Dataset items
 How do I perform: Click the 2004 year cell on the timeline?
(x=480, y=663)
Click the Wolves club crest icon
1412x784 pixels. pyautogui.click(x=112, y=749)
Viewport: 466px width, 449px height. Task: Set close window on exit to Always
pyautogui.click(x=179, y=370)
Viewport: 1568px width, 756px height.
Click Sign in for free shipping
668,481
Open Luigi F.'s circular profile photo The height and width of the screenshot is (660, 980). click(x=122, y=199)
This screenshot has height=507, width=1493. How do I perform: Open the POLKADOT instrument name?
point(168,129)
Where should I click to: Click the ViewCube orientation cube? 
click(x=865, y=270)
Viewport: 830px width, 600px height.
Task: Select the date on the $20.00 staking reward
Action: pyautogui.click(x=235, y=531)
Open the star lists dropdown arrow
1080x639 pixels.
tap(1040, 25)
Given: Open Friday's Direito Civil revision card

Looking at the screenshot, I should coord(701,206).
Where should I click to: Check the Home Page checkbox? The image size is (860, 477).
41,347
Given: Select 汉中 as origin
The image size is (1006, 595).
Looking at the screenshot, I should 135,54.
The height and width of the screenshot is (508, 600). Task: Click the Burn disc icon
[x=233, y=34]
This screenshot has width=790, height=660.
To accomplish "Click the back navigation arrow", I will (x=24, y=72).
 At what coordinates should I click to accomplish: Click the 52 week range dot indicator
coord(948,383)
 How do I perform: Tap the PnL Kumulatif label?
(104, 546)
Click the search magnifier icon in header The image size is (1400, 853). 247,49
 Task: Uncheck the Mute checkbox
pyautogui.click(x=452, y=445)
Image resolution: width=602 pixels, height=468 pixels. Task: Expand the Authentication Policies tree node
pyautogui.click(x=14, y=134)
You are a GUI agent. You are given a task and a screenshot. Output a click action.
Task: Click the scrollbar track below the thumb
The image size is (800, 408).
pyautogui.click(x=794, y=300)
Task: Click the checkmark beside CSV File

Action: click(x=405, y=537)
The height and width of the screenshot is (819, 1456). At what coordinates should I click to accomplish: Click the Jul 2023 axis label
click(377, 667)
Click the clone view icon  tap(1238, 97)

▶ **Problem to work on**
Reproduce the data in full, exactly as presented.

▶ **Answer to this exercise**
 How do I perform: Click the 2004 year cell on the timeline?
(x=480, y=663)
Click the Wolves club crest icon
1412x784 pixels. pyautogui.click(x=112, y=749)
Viewport: 466px width, 449px height. Task: Set close window on exit to Always
pyautogui.click(x=179, y=370)
Viewport: 1568px width, 756px height.
Click Sign in for free shipping
668,481
Open Luigi F.'s circular profile photo The height and width of the screenshot is (660, 980). click(x=122, y=199)
This screenshot has height=507, width=1493. How do I perform: Open the POLKADOT instrument name?
point(168,129)
Where should I click to: Click the ViewCube orientation cube? 
click(x=865, y=270)
Viewport: 830px width, 600px height.
Task: Select the date on the $20.00 staking reward
Action: pyautogui.click(x=235, y=531)
Open the star lists dropdown arrow
1080x639 pixels.
tap(1040, 25)
Given: Open Friday's Direito Civil revision card

Looking at the screenshot, I should coord(701,206).
Where should I click to: Check the Home Page checkbox? The image size is (860, 477).
41,347
Given: Select 汉中 as origin
The image size is (1006, 595).
Looking at the screenshot, I should 135,54.
The height and width of the screenshot is (508, 600). Task: Click the Burn disc icon
[x=233, y=34]
This screenshot has width=790, height=660.
To accomplish "Click the back navigation arrow", I will (x=24, y=72).
 At what coordinates should I click to accomplish: Click the 52 week range dot indicator
coord(948,383)
 How do I perform: Tap the PnL Kumulatif label?
(104, 546)
Click the search magnifier icon in header The image size is (1400, 853). 247,49
 Task: Uncheck the Mute checkbox
pyautogui.click(x=452, y=445)
Image resolution: width=602 pixels, height=468 pixels. Task: Expand the Authentication Policies tree node
pyautogui.click(x=14, y=134)
You are a GUI agent. You are given a task and a screenshot. Output a click action.
Task: Click the scrollbar track below the thumb
The image size is (800, 408).
pyautogui.click(x=794, y=300)
Task: Click the checkmark beside CSV File

Action: click(x=405, y=537)
The height and width of the screenshot is (819, 1456). At what coordinates should I click to accomplish: Click the Jul 2023 axis label
click(377, 667)
Click the clone view icon  tap(1238, 97)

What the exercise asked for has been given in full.